Sivil alan daralıyor
Türkiye’nin en kapsamlı ve tek sivil toplum izleme raporu olma niteliğini taşyan araştırmada dikkat çeken başlıklar şöyle:
-2013-2014 yılları arasında tüm Türkiye’ye yayılan toplumsal hareketlerin de değerlendirildiği raporda, örgütlenme özgürlüğü açısından sivil toplumu ilgilendiren mevzuattan kaynaklanan kısıtlamaların devam ettiği vurgulandı.
-Farklı örnekler üzerinden bu dönemde de keyfi uygulamaların devam ettiğini ortaya koyan raporun hazırlık sürecinde yapılan görüşmelerde, sivil toplum kuruluşlarının ve insan hakları savunucularının üzerindeki baskıların sürdüğü ve sivil alanın giderek daraldığı tespit edildi.
-Raporda yer alan resmi veriler, 2014 yılında Türkiye’de 104 bin 66 dernek ve 4 bin 893 yeni vakfın faaliyet gösterdiğini ortaya koyuyor. Geçtiğimiz 10 yıla bakıldığında sivil topluma katılımda neredeyse yüzde 100’lük bir artış olduğuna dikkat çekilen raporda, sivil topluma katılımın AB ortalaması veya üyelik müzakereleri yürüten Batı Balkan ülkelerine kıyasla hala düşük olduğu belirtiliyor.

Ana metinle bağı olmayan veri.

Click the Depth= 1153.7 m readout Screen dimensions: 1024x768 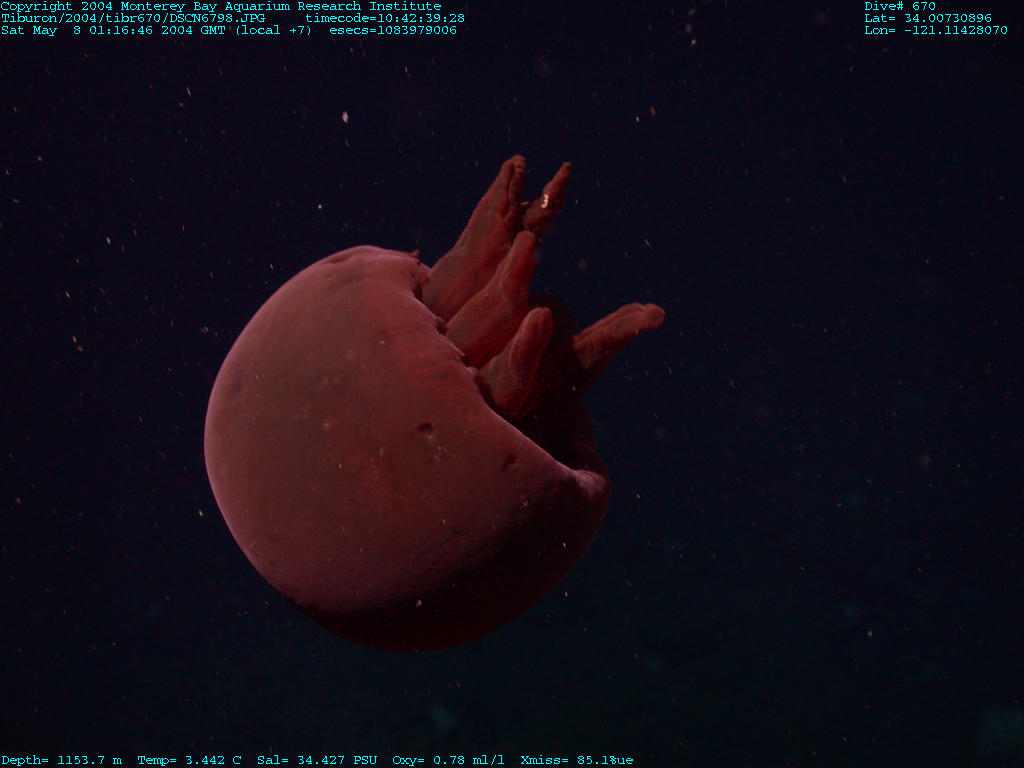tap(62, 760)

-Raporda ayrıca kamu-STK ilişkilerinin kurumsallaşması için, Kamu-STK işbirliğini düzenleyen bağlayıcı bir politika belgesi veya yasal çerçevenin hazırlanmasının her zamankinden önemli hale geldiği vurgulanıyor. Türkiye’de Kamu-STK ilişkilerini geliştirmek ve denetlemekten sorumlu tek bir kamu kurumu bulunmadığına işaret ediliyor.
Temel özgürlüklere dair iyileştirmeler yetersiz
-2004-2008 yılları arasında Avrupa Birliği (AB) üyelik müzakereleri ve AB müktesebatına uyum kapsamında, Türkiye’de temel özgürlüklerin çerçevesini genişletecek biçimde iyileştirmeler yapılmasına rağmen özellikle uygulamada sorunlar ve kısıtlamalarla karşılaşılmaya devam edildi. 2013-2014 döneminde yapılan değişiklikler beklentileri karşılamaktan uzak.

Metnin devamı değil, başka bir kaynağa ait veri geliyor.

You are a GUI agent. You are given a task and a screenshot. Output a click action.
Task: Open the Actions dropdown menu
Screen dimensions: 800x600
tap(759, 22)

-Özellikle örgütlenme, toplanma ve ifade özgürlüklerinin kullanımı konusundaki baskıların son dönemde giderek artması, sivil özgürlüklerin önünde ciddi tehditler bulunduğunu ortaya koyuyor. Rapor, temel özgürlükler nezdinde toplanma özgürlüğü, örgütlenme özgürlüğü ve ifade özgürlüklerinin kullanımı açısından uluslararası standartlar ile uyumlu olmayan sorun alanları bulunduğunu ortaya koyuyor.
Türkiye nüfusunun yalnızca yüzde 13’ü dernek üyesi
-2014 yılı verilerine göre, Türkiye nüfusunun yalnızca yüzde 13’ü dernek üyesi ve her 747 kişi için bir dernek bulunuyor. Dernek üyelerinin yalnızca yüzde 4,8’inin kadın olması ve yüzde 70’inin 30-50 yaş aralığında olması da bir diğer dikkat çekici bulgu olarak ortaya çıkıyor.

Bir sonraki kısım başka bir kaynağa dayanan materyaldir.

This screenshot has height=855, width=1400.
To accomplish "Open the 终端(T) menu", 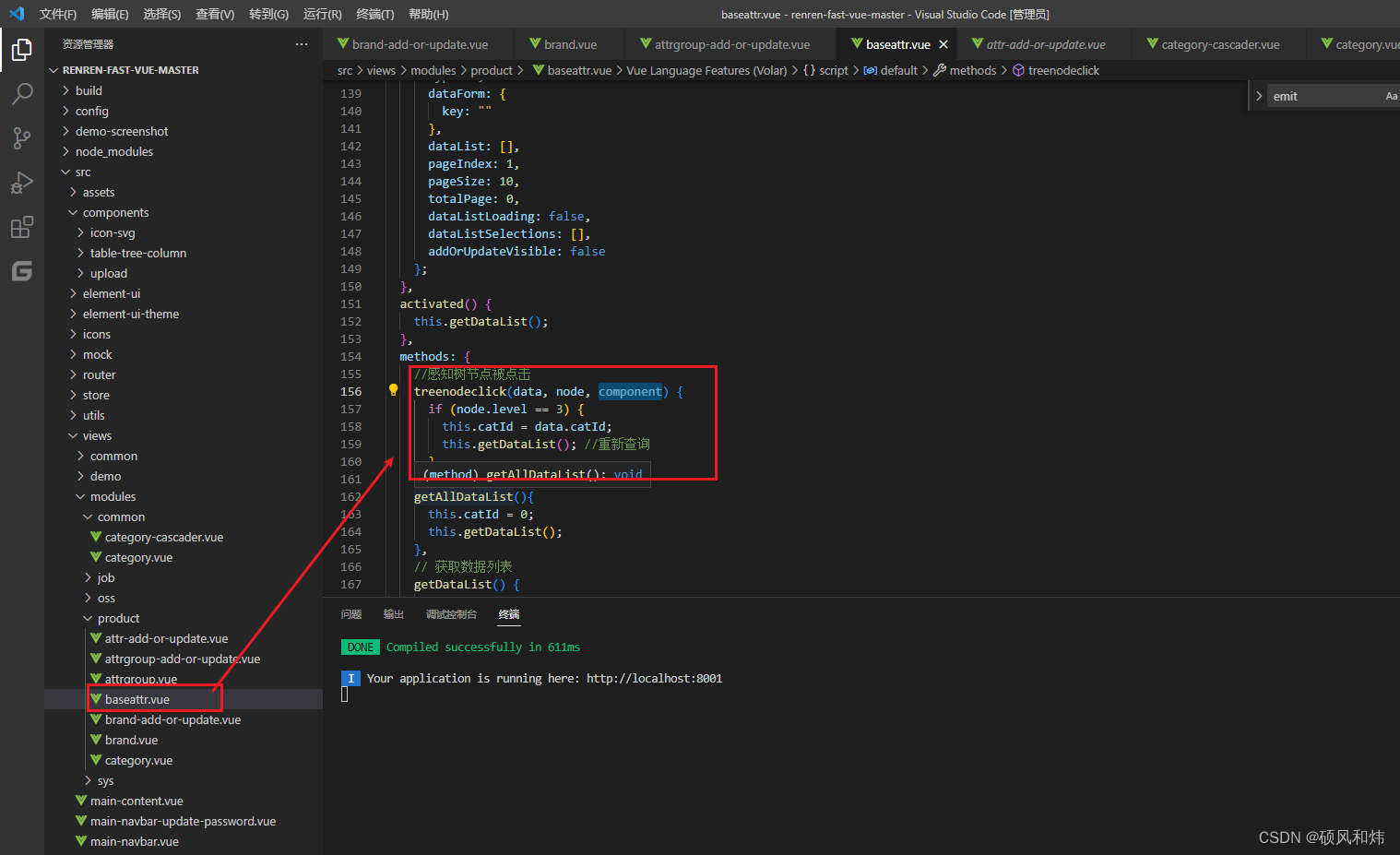I will tap(375, 14).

-Vakıf ve derneklerin faaliyet alanlarının da ayrıntılı incelendiği raporda derneklerin yüzde 1,5’u, yeni vakıfların ise sadece yüzde 0,5’inin insan hakları ve savunuculuk alanlarında faaliyet gösterdiğine dikkat çekiliyor.
-2014 yılında Türkiye’de faaliyetine izin verilen yabancı kuruluş sayısının 113’e ulaştığı dikkat çekiliyor. Bu artışın özellikle Suriyeli mültecilerle ilgili çalışmalar yapmak isteyen uluslararası kuruluşlardan kaynaklandığı düşünülüyor.